**Stored data entries**
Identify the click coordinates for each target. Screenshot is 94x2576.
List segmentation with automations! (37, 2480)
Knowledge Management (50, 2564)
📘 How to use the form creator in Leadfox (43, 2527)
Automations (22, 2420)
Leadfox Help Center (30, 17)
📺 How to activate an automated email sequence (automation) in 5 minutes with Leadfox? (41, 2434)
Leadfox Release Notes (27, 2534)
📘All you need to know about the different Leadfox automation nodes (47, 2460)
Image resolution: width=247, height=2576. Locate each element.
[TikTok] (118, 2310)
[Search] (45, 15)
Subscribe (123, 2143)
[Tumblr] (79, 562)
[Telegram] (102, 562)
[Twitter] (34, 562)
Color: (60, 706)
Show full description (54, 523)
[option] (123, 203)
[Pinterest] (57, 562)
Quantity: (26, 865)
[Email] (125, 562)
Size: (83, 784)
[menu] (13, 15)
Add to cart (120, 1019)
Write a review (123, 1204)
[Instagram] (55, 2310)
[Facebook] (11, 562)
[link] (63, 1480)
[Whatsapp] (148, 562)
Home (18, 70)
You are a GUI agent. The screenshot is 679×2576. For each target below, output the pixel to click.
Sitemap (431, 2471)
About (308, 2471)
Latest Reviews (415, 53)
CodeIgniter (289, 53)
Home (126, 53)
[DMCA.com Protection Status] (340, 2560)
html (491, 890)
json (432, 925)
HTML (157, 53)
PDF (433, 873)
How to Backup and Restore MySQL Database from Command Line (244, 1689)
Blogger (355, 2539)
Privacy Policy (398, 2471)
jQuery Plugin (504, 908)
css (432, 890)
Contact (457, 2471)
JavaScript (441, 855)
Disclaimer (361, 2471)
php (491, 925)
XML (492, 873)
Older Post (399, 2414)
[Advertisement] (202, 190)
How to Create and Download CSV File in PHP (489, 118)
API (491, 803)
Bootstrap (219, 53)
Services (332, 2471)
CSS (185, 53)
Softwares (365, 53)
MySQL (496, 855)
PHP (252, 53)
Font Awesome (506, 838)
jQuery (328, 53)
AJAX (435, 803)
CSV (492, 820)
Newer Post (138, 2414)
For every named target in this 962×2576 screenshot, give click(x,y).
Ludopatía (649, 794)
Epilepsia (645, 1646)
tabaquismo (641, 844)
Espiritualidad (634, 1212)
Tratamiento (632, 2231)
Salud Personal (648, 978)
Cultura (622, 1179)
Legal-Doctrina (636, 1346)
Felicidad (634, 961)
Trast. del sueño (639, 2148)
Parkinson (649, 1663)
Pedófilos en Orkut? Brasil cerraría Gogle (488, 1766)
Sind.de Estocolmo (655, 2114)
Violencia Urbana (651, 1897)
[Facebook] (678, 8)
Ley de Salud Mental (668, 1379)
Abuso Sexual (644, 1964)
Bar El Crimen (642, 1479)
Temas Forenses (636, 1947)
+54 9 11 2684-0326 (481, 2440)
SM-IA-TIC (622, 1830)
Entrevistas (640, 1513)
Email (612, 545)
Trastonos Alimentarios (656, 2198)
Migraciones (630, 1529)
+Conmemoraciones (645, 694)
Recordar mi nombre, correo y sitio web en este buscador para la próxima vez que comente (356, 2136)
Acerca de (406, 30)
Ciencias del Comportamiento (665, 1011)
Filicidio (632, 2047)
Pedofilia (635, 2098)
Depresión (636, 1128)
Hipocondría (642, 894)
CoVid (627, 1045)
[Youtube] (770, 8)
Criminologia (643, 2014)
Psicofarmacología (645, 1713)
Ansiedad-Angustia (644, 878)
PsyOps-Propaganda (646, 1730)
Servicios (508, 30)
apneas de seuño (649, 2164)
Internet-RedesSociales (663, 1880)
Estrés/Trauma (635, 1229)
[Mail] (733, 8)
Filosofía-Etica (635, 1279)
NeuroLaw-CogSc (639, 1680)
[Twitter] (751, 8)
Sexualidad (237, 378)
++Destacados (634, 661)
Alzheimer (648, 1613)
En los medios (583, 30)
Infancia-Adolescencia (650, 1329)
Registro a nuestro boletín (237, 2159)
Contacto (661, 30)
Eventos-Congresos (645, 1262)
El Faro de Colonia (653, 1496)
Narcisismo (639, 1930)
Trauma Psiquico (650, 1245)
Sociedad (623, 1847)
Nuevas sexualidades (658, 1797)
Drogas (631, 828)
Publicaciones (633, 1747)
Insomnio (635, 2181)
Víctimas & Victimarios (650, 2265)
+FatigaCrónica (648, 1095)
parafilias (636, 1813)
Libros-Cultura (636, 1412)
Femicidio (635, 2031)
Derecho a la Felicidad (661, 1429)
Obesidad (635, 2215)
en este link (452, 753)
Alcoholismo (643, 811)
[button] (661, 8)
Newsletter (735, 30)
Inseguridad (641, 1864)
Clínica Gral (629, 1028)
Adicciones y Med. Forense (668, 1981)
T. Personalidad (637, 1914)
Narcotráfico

**DIRECTIONS FOR THIS TASK**
Begin at the line containing "El Faro de Colonia (653, 1496)" and reproduce each line through the end of the records above.

**REPLY**
El Faro de Colonia (653, 1496)
Narcisismo (639, 1930)
Trauma Psiquico (650, 1245)
Sociedad (623, 1847)
Nuevas sexualidades (658, 1797)
Drogas (631, 828)
Publicaciones (633, 1747)
Insomnio (635, 2181)
Víctimas & Victimarios (650, 2265)
+FatigaCrónica (648, 1095)
parafilias (636, 1813)
Libros-Cultura (636, 1412)
Femicidio (635, 2031)
Derecho a la Felicidad (661, 1429)
Obesidad (635, 2215)
en este link (452, 753)
Alcoholismo (643, 811)
[button] (661, 8)
Newsletter (735, 30)
Inseguridad (641, 1864)
Clínica Gral (629, 1028)
Adicciones y Med. Forense (668, 1981)
T. Personalidad (637, 1914)
Narcotráfico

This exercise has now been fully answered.